Esa mañana se habían levantado tarde y el baño se había alargado casi hasta la hora de comer. El mar había envuelto a Gabriel en un abrazo total, le lamía la espalda, el vientre, el antebrazo, las piernas, y le cortaba el aliento de frío y de placer. Regresaban felices y cansados, en traje de baño y chanclas, con las toallas al hombro, cuando se fijaron en un todoterreno aparcado frente a la casa. De lejos, Gabriel reconoció primero el coche y, a partir de ahí, la silueta del hombre que se apoyaba en el capó. Era Virgilio. A Gabriel le gustó verle allí. No estaba tan seguro de que Helena pensara lo mismo, así que se tranquilizó al ver que ella le dirigía al hombre rubio una amplia aunque algo tímida sonrisa de bienvenida.

– ¿Cómo nos has encontrado?

– Ha sido complicadísimo: hay tantas casas en Punta Teno… -ironizó Virgilio-. Pero para un guía como yo, no ha resultado difícil. ¿Me invitáis a pasar?

– Sí, claro. Entra. -Gabriel la notaba indecisa, cohibida, asintiendo con un ademán ambiguo, tal vez remotamente asustada o desconfiada-. ¿Qué quieres tomar?

– Un vaso de agua. Me estoy deshidratando, llevaba un rato esperándoos.

– ¿No prefieres una cerveza? -preguntó cortés Helena.

– Si tienes…

– Claro. Sentaos en el porche si queréis. Ahora vuelvo.

Gabriel y Virgilio se sentaron en el porche. Al poco, Helena regresaba con tres cervezas.

– Realmente es un sitio excepcional. ¿Cómo habéis conseguido que os dejaran edificar aquí?

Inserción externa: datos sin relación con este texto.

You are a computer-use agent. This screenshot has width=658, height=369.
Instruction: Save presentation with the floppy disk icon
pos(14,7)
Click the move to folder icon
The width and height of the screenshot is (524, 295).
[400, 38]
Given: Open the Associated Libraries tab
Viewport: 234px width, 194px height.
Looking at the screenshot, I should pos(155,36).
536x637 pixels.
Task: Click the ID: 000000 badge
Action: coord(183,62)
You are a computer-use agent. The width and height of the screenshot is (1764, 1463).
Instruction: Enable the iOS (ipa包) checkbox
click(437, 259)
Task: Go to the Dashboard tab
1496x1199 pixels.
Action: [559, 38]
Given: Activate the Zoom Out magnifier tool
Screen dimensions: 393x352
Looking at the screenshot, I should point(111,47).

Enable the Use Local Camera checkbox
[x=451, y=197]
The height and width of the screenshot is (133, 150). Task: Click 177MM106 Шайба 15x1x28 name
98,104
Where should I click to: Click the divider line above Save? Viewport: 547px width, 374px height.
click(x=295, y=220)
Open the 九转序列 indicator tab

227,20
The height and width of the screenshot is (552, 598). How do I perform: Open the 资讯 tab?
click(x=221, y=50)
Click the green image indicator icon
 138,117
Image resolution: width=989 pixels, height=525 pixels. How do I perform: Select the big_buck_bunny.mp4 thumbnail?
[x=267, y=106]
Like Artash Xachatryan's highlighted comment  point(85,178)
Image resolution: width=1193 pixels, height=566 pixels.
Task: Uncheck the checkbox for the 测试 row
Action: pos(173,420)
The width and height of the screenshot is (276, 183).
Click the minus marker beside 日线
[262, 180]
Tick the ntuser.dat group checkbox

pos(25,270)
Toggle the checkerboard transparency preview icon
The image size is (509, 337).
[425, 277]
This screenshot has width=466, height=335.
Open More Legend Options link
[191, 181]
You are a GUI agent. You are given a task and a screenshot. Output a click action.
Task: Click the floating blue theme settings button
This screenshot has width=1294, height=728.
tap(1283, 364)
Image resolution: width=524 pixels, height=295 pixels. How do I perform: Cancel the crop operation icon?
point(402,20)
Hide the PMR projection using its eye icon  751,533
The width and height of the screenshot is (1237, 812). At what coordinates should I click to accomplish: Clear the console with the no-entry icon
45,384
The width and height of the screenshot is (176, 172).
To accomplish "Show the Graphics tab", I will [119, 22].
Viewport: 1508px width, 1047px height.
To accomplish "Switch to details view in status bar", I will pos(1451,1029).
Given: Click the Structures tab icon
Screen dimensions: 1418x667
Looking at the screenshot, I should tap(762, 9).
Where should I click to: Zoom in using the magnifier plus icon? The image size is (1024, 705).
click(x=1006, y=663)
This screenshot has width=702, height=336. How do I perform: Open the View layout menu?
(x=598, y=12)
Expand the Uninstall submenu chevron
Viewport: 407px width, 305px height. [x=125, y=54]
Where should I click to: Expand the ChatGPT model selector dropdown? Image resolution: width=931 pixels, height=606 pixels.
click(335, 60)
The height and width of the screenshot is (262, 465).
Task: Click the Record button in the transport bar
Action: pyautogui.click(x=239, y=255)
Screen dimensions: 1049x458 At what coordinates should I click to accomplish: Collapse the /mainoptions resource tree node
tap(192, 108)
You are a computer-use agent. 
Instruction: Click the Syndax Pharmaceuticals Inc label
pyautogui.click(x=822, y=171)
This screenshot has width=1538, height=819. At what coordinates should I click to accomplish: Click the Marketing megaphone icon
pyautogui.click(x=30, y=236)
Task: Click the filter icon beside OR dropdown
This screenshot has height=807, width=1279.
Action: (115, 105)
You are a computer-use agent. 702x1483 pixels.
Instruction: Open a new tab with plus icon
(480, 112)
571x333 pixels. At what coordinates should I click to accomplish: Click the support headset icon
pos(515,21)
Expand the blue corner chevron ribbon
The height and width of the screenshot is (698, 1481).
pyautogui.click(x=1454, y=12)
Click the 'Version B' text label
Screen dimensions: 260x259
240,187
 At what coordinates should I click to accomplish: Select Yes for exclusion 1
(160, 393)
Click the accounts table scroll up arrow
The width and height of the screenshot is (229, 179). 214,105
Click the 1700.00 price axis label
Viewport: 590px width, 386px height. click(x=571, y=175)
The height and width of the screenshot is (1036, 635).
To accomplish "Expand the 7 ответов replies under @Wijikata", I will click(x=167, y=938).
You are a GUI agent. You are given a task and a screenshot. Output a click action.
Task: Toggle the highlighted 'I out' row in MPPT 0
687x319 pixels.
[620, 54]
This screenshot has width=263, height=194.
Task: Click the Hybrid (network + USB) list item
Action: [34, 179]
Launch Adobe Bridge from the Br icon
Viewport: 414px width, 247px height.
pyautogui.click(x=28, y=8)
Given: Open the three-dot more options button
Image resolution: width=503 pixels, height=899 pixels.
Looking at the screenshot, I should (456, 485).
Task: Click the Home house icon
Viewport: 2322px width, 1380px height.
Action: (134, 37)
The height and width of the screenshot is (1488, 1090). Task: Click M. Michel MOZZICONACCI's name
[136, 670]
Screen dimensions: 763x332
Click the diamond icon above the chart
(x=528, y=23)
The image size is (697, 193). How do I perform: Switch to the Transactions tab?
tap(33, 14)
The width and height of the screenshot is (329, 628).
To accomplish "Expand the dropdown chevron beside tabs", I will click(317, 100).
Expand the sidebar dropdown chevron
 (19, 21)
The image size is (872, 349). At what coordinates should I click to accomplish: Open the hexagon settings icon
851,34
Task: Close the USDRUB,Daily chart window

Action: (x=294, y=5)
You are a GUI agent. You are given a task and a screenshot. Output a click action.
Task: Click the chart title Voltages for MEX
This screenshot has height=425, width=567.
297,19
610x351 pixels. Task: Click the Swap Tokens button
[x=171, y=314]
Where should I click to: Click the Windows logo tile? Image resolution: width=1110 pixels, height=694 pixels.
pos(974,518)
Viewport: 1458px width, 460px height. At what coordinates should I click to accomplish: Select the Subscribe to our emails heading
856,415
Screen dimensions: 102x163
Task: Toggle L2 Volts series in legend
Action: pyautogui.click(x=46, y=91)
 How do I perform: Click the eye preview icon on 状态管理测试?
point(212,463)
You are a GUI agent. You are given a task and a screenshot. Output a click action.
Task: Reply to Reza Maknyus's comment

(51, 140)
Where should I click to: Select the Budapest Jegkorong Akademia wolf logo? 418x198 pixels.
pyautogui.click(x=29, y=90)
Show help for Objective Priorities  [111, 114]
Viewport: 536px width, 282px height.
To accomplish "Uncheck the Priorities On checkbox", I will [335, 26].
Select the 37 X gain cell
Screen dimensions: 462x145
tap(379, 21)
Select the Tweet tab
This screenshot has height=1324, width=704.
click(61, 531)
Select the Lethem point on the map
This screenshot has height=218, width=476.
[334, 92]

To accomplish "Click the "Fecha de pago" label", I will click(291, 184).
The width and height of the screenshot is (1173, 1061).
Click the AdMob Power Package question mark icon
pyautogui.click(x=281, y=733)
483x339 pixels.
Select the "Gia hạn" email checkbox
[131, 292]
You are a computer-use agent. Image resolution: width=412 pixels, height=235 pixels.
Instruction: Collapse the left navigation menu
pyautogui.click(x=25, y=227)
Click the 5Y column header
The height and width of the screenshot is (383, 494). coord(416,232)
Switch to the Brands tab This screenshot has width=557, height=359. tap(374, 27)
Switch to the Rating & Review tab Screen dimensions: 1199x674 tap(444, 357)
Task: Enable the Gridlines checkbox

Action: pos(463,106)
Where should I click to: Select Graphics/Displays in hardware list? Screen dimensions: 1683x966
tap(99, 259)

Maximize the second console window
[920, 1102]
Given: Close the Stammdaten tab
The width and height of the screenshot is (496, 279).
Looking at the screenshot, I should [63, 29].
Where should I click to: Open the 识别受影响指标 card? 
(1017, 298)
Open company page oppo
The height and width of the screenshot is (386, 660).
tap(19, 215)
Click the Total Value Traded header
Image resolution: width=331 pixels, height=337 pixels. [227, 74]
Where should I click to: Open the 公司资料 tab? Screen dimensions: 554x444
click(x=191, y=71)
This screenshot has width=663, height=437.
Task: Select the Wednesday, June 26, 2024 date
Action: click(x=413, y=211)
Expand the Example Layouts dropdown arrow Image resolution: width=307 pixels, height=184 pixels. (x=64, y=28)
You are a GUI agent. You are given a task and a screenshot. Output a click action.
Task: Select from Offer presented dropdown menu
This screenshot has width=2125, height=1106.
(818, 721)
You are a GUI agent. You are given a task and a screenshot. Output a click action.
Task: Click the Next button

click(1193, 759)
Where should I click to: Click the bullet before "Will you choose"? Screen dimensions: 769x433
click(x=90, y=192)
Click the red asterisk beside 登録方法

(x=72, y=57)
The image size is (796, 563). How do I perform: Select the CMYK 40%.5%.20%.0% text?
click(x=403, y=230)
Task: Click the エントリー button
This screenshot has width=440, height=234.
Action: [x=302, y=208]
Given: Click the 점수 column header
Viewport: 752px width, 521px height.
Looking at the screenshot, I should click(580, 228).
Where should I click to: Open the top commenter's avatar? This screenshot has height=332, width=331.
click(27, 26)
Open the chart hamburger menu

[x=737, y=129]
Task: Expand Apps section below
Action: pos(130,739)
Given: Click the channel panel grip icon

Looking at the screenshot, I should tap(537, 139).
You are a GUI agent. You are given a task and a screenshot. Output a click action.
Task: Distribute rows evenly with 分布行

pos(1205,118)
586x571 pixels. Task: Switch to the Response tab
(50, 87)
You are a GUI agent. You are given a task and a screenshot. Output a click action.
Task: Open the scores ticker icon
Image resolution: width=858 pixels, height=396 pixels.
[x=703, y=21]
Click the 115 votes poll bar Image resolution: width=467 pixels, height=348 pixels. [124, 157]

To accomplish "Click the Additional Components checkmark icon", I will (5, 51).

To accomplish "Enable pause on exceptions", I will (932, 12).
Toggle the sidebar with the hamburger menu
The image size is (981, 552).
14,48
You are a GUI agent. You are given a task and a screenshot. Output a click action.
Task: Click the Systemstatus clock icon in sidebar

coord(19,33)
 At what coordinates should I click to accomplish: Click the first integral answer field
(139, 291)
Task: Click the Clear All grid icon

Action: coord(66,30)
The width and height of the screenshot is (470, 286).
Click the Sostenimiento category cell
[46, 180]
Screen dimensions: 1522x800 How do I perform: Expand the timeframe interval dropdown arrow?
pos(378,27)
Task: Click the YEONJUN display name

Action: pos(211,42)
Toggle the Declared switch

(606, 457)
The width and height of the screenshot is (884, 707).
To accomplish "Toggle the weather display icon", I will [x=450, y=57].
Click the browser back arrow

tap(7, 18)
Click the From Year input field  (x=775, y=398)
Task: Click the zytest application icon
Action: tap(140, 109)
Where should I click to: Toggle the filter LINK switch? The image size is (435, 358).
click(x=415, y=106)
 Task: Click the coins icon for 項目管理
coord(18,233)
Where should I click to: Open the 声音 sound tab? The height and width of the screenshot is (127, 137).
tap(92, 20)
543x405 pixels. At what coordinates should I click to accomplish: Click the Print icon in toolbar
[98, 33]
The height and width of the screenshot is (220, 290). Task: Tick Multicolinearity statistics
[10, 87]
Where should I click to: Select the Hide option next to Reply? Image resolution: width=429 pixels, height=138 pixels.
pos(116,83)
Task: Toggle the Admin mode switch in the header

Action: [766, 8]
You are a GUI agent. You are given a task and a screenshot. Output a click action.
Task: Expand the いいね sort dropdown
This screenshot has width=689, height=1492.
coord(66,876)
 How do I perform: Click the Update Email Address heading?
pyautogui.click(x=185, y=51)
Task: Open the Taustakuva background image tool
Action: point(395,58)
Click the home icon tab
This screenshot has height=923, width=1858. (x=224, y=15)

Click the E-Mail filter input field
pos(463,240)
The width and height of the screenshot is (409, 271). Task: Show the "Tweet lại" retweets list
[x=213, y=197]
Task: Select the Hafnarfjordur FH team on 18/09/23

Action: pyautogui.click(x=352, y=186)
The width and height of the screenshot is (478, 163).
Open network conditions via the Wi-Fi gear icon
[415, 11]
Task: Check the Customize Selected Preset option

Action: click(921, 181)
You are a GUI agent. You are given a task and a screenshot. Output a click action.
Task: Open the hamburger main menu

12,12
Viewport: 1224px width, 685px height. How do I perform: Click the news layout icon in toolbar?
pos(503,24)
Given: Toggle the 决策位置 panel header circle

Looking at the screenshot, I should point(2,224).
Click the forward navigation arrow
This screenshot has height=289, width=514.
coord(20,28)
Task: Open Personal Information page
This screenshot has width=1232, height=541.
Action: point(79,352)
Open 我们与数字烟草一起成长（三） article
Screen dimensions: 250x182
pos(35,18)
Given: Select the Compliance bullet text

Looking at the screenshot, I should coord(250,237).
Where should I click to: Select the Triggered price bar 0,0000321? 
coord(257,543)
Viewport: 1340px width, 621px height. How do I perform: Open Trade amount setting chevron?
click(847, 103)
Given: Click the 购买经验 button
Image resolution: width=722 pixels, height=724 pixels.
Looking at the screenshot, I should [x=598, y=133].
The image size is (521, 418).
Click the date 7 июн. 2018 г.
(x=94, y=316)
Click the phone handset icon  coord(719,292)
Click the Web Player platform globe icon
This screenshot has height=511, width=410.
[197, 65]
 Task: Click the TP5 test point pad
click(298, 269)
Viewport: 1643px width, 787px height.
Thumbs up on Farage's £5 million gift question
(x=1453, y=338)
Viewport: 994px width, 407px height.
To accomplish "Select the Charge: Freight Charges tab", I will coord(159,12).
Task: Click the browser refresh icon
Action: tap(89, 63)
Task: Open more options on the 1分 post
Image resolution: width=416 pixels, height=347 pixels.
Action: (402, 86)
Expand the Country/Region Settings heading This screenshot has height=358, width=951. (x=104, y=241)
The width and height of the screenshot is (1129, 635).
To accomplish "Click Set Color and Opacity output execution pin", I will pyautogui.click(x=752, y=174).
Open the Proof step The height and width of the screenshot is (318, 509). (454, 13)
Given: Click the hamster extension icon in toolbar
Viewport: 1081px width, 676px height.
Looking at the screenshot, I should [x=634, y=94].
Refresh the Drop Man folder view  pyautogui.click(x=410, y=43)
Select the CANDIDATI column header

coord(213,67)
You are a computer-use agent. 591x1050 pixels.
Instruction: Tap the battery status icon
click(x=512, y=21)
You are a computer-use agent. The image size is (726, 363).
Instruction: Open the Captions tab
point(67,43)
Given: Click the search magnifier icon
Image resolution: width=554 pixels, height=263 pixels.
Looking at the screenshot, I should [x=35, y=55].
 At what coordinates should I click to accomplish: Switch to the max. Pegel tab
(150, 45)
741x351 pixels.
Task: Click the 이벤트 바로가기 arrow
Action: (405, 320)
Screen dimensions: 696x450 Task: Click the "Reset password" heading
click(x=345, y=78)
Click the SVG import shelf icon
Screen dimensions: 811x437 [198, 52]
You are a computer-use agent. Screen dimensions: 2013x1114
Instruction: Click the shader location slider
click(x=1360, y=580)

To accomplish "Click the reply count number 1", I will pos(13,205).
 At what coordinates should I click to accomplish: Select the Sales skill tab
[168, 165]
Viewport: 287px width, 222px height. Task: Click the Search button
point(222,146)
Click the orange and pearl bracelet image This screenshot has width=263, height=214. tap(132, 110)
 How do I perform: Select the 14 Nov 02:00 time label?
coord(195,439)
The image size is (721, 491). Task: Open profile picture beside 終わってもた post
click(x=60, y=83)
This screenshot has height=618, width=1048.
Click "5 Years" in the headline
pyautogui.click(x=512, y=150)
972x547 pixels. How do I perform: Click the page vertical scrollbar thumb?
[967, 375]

– La casa llevaba aquí siglos. Es una antigua casa de aparcero rehabilitada. Es alquilada -explicó Helena-. Hay otra parte en la que se instalan los propietarios.

– Pues es un sitio maravilloso. Merecía la pena venir a buscaros, incluso si no os hubiese encontrado en casa.

– ¿Por qué no has llamado antes?

– Porque quiero invitaros a comer, y pensé que cara a cara no me podríais dar nunca una negativa.

Helena sonrió. No sonreía mucho en aquellos días, y esa sonrisa convenció a Gabriel de que debían aceptar la invitación.

– Y… ¿por qué quieres invitarnos a comer? -preguntó ella.

– La respuesta fácil sería porque me gustáis, o porque liemos compartido mucho juntos. Y sería verdad, ambas respuestas serían sinceras pero no del todo, porque en realidad estaría ocultando la verdadera razón por la que he venido a veros. Que coexiste, por supuesto, con las otras dos razones. Verás, Gabriel, después de nuestra conversación en el hotel, no pude dormir. No pude dormir dándole vueltas a algo que tú me habías dicho: que no podías entender cómo tu hermana se había metido en una secta. Y que necesitabas entenderlo. Entonces, esa noche, en la soledad del hotel, estuve dando vueltas en la cama mientras pensaba que quizá sí que existe un orden, un plan divino, pero que nosotros no podemos entenderlo…

– Es curioso: eso es exactamente lo que pensaba Cordelia -dijo Helena.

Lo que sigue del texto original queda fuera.